Characterizing functions of small GTP-binding protein regulators in U251 cells

• Main Authors: Kun-LinLin, 林昆霖
• Other Authors: Chun-Chun Li
• Format: Others
• Language: zh-TW
• Published: 2016
• Online Access: http://ndltd.ncl.edu.tw/handle/47b6v3

碩士 === 國立成功大學 === 生命科學系 === 104 === Glioblastoma, is the most malignant and aggressive primary brain tumor in humans. Hypoxia in glioblastoma and its microenvironment is associated with the tumor growth, progression and resistance to conventional therapy of cancers. The amount of invasionrelated molecules altered by the increase of HIF-1α expression under hypoxic stress is an essential event in the activation of glioma cell motility.

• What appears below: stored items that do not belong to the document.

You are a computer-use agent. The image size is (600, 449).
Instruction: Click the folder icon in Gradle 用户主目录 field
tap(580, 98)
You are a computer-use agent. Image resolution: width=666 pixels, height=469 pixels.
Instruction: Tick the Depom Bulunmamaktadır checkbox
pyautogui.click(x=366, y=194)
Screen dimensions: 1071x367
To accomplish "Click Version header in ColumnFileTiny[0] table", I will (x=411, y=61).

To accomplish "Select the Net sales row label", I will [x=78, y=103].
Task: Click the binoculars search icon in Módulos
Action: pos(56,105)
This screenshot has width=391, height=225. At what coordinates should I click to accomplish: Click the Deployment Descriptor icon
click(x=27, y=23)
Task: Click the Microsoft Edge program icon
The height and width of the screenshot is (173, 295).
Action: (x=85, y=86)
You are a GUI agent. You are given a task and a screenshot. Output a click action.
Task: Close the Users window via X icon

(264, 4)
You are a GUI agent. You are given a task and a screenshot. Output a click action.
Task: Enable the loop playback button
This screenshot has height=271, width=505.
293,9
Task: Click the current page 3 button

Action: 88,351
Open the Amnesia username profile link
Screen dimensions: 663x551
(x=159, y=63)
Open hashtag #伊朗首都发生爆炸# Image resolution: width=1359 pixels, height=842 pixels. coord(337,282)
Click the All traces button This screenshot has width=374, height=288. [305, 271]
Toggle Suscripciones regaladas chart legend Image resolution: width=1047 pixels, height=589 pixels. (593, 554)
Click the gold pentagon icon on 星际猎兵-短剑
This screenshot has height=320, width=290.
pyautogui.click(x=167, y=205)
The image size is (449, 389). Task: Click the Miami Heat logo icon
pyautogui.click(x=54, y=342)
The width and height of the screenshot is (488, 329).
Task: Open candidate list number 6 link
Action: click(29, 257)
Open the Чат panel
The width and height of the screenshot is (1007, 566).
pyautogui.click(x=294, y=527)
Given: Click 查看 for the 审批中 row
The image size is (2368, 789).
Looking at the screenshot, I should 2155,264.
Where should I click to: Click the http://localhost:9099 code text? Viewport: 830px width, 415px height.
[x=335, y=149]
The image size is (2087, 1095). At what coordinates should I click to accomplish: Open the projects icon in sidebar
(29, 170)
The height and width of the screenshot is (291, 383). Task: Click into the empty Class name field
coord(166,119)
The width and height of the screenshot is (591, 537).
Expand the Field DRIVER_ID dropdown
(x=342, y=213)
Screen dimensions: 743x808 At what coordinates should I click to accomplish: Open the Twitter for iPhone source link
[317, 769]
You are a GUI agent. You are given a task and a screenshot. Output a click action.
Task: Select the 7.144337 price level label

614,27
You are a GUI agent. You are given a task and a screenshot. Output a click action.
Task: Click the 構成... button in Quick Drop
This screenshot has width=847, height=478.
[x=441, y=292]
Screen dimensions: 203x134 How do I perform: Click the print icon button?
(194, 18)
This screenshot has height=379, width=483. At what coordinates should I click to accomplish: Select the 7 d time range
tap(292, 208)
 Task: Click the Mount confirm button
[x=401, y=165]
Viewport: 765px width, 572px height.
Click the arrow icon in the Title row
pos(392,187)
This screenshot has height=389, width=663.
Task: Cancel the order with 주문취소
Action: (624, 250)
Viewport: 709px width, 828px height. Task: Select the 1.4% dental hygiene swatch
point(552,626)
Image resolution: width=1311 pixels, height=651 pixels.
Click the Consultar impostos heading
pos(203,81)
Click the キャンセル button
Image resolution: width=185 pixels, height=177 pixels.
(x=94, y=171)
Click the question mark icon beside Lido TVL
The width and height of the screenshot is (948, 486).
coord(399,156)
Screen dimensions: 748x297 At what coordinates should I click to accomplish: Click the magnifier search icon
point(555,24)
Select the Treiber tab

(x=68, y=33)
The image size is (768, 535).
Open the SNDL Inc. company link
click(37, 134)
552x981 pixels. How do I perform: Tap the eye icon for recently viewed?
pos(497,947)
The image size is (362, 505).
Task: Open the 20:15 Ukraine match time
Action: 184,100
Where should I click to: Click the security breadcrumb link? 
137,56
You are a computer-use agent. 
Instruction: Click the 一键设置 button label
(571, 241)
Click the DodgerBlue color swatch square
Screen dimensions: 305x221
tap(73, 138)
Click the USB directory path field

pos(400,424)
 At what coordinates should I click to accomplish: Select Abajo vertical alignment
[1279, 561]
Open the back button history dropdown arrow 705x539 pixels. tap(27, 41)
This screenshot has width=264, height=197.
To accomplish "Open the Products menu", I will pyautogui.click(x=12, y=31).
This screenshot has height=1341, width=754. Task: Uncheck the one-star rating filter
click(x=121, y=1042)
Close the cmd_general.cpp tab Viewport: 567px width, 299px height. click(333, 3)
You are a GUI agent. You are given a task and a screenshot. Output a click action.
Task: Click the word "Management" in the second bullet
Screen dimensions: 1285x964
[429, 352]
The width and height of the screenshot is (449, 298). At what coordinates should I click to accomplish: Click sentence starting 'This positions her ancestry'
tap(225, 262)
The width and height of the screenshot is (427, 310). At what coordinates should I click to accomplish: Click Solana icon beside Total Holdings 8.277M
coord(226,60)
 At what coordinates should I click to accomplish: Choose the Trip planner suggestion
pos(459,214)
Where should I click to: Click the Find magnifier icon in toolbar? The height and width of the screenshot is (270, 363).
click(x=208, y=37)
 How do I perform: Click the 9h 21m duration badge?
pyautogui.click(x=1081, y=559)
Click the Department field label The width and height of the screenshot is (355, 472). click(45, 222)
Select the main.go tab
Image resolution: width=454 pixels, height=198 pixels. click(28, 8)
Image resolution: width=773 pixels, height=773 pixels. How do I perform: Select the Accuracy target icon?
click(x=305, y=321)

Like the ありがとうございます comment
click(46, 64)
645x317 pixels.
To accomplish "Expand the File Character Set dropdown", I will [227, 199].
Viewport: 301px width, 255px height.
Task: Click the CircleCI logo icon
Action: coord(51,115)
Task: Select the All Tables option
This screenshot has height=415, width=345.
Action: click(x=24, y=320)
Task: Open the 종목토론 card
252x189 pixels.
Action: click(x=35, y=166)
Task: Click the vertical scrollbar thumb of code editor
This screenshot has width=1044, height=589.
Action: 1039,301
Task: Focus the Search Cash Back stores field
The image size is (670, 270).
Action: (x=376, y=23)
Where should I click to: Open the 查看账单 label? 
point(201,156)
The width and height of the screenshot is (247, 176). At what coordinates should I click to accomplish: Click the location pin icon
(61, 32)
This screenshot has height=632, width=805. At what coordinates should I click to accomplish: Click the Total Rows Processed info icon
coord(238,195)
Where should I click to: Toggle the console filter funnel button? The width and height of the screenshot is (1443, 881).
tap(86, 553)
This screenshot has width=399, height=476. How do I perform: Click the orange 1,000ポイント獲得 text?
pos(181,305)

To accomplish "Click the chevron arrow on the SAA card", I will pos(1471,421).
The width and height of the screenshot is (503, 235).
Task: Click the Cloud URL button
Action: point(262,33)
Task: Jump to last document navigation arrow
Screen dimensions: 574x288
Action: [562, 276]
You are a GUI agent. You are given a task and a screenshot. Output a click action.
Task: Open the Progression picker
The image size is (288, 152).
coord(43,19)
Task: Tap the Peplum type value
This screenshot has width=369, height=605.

Several reports indicated that hypoxia is also a well-known inducer of the epithelial to mesenchymal transition (EMT) program in many cancers, include glioblastoma. Brefeldin A-inhibited guanine nucleotide-exchange protein 1 and 2 (BIG1 and BIG2) are well known to activate, via its ~200-amino-acid Sec7 domain, the replacement of ADP-ribosylation factors (ARFs)-bound GDP with GTP to regulate membrane transport, protein trafficking and cytoskeleton remodeling in eukaryotic cells. Recent studies showed that BIG1 and BIG2 are implicated in the regulation of cell polarization and actin dynamics for cell migration. However, little is known about the role of BIG1 and BIG2 in glioblastoma and the regulation of BIGs expression in glioma cells under oxidative stress condition. In this study, we found CoCl2-induced oxidative stress influence cell morphology, affect the expression of mRNA and protein levels of epithelial-mesenchymal transition (EMT) markers, change the mRNA expression of cell proliferation markers and elevate the pAKT protein level in glioblastoma U251 cells. Protein expression levels of BIG1 and BIG2 in U251 cells after CoCl2 treatment were determined by Western blotting. We also used siRNA and shRNA that specific targeting BIG1 and BIG2 to deplete expression of BIG1 and/or BIG2 in U251 cells. Effects of BIG1 and/or BIG2 depletion on U251 cell morphology, cell proliferation, and signaling pathways were examined. The preliminary results obtained here will provide us useful information for further studies of roles of BIG1 and BIG2 in tumor growth and progression.